Stacy Sullivan “On The Air” with Marian McPartland

 

Marian McPartland

Marian McPartland

 

Stacy Sullivan

Stacy Sullivan

 

 

The Music and Lyrics of Jazz Great Marian McPartland

 

 

 

From My Seat in the Room Mari Lyn Henry

 

Stacy Sullivan brought the house down at the Metropolitan Room on January 16th with her loving tribute to the late Marian McPartland (1918-2013). “On the Air” is a tapestry of stories and the music heard through the years on Ms. McPartland’s NPR show Piano Jazz. Listening to dozens of interviews, extensive research and the personal friendship she enjoyed with Marian are the foundation for the narrative and variety of music used in her portrait of this pioneer of jazz education.

The legacy of this brilliant composer was honored in 2000 when she was named National Endowment for the Arts Jazz Master, given a Grammy Award for lifetime achievement in 2004 and inducted into the National Radio Hall of Fame in 2007.

Marian McPartland was born in England in the village of Slough and was supposed to be a classical pianist. She started playing Chopin on the piano at a very early age. She felt strongly that she could “command” the keys. She also preferred jazz over Chopin and Mozart. When she came to America after World War ll, she met the leading jazz musicians of the day including Duke Ellington who told her she “played so many notes.”

Stacy Sullivan opened the program with a perfect arrangement of the Ellington medley — Beginning To See the Light, It Don’t Mean A Thing and Jump for Joy.. Chopin’s Waltz Op. 69 No. One morphs into Kern and Hammerstein’s All The Things You Are followed by Rodgers and Hart’s My Heart Stood Still which she rendered with such feeling and exquisite finesse. What comes next are three of McPartland’s compositions rarely heard today: the poignant love song Twilight World with Johnny Mercer, the lush Castles in the Sand with the solo bass accompaniment of Steve Doyle then enhanced by the piano virtuosity of Jon Weber and Stranger in A Dream with Irving Caesar.

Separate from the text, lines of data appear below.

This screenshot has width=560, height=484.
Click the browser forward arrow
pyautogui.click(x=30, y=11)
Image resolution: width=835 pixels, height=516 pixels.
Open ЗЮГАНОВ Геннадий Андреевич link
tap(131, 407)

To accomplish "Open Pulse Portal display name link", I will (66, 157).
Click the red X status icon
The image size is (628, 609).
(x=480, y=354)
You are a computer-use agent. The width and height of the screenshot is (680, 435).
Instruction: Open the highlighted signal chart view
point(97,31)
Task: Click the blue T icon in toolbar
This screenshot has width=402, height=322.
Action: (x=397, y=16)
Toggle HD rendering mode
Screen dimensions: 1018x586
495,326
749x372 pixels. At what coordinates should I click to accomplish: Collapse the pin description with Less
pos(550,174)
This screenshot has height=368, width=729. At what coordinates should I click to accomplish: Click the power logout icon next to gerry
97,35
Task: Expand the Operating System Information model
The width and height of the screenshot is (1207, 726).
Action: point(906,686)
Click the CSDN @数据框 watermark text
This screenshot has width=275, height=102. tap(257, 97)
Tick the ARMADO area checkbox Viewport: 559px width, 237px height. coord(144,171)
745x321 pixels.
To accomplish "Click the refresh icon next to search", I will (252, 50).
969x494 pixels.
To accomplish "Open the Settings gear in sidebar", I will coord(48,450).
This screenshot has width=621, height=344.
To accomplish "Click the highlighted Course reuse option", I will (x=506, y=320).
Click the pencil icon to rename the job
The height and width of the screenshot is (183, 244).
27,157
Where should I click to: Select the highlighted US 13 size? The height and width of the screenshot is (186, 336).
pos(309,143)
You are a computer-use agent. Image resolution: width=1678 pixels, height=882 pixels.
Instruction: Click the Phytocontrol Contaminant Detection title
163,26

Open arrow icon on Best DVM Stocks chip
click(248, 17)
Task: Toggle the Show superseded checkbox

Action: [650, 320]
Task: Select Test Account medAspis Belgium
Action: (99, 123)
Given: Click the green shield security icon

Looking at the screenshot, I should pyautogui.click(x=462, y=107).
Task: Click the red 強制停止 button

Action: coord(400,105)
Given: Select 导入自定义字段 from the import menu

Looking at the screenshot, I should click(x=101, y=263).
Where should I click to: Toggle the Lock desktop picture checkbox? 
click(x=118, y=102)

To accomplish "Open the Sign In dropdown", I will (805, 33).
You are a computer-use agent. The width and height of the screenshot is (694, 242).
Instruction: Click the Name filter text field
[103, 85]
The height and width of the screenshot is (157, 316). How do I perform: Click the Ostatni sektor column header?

The bluesy notes in Nightlife by Willie Nelson reflect the musicians’ hours of 9PM-3AM. The game changer for Marian McPartland was when she heard Nelson’s Stardust Album. She loved the sounds of “country”.

I have never heard Oh What A Beautiful Morning from the musical Oklahoma (Stacy’s a native) sung with such sweet, sensitive, sincerity. Sondheim’s Loving You from Passion gets under the skin, the evocative blue notes in Ellington/Gordon’s Prelude to A Kiss; the pairing of Warren/Dubin’s September in the Rain with Norah Jones’s Come Away With Me; In the Days Of Our Love which McPartland composed with her ‘soul’ sister Peggy Lee and Shearing/Weiss’ Lullaby of Birdland.

If music be the food of love, the love was in this program.

The encore was a show stopper. Stacy sitting next to Jon Weber on his piano bench, putting her cheek on his shoulder, touching his long hair with tender affection and seductively singing I’ve Got A Crush On You. I was sitting close enough to the piano to see him blush. Somebody said every guy in the room wanted to be Jon Weber.